▸ EXERCISE AIM: With pictures omitted, transcribe exactly the lines from the one containing "Image resolution: width=1745" to the end of the records below.

▸ DATA SUPPLIED:
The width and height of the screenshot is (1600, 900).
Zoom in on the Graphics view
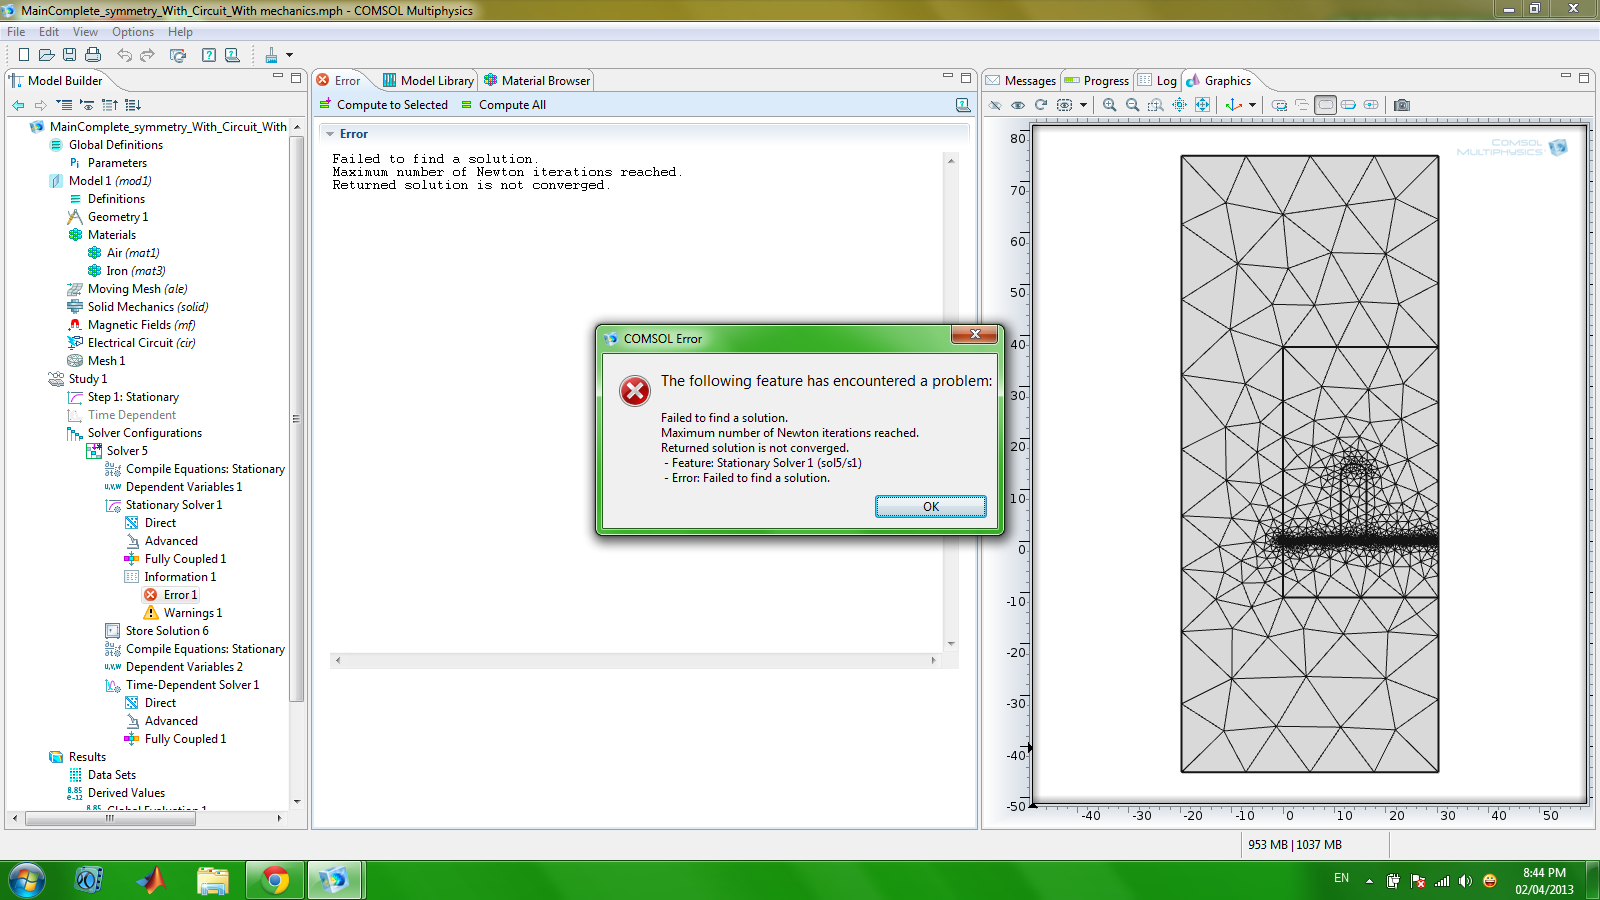pyautogui.click(x=1109, y=105)
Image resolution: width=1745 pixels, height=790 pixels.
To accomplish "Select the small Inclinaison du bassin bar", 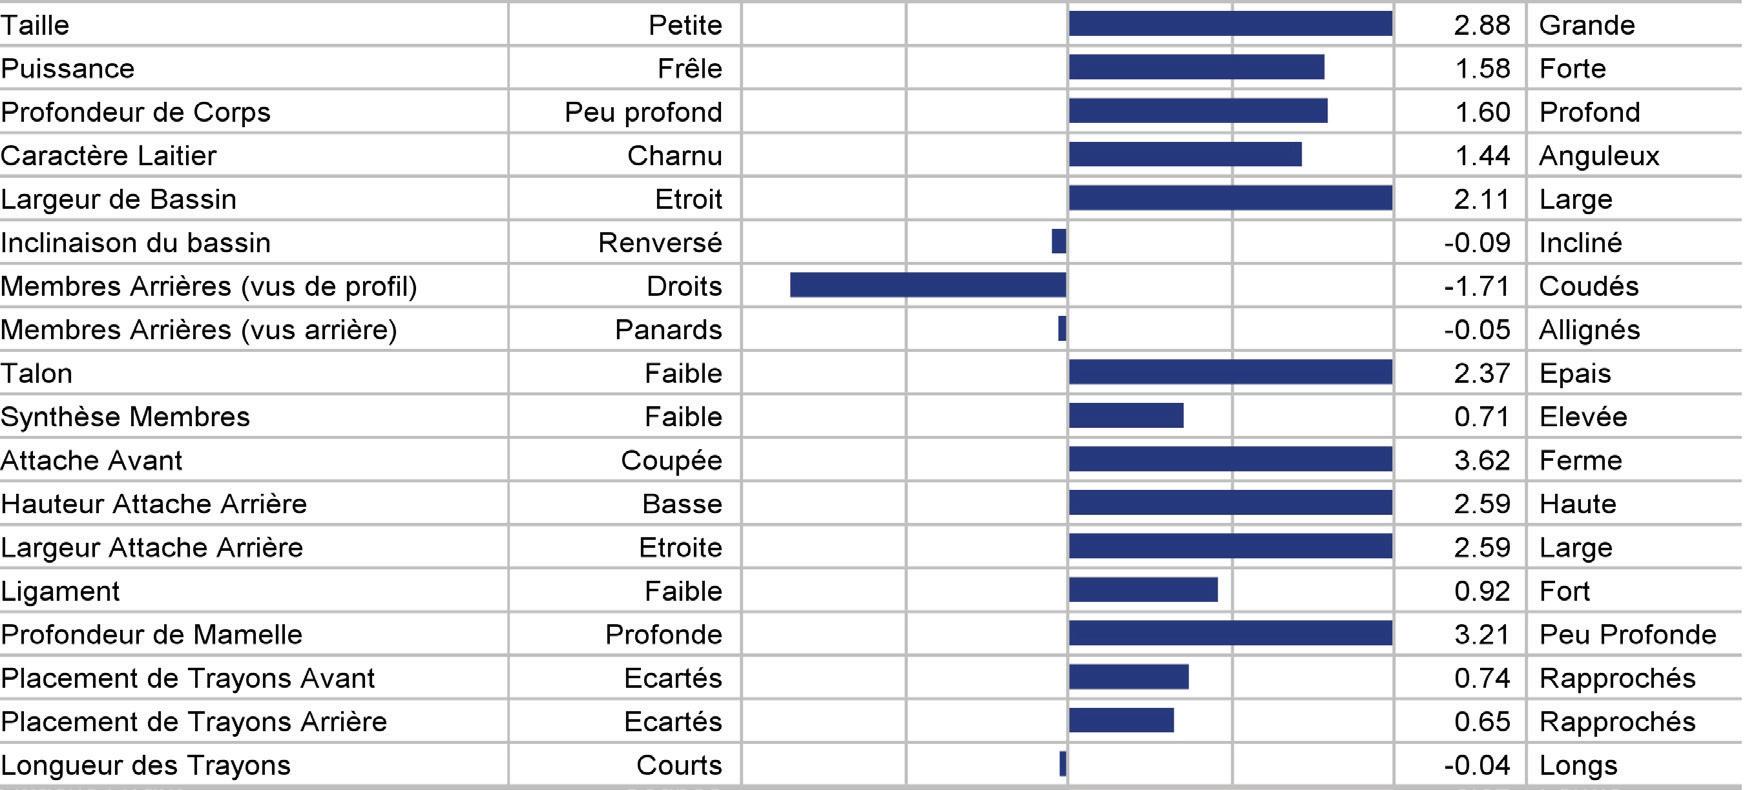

▸ SOLUTION FOR THIS TASK:
Image resolution: width=1745 pixels, height=790 pixels.
To accomplish "Select the small Inclinaison du bassin bar", 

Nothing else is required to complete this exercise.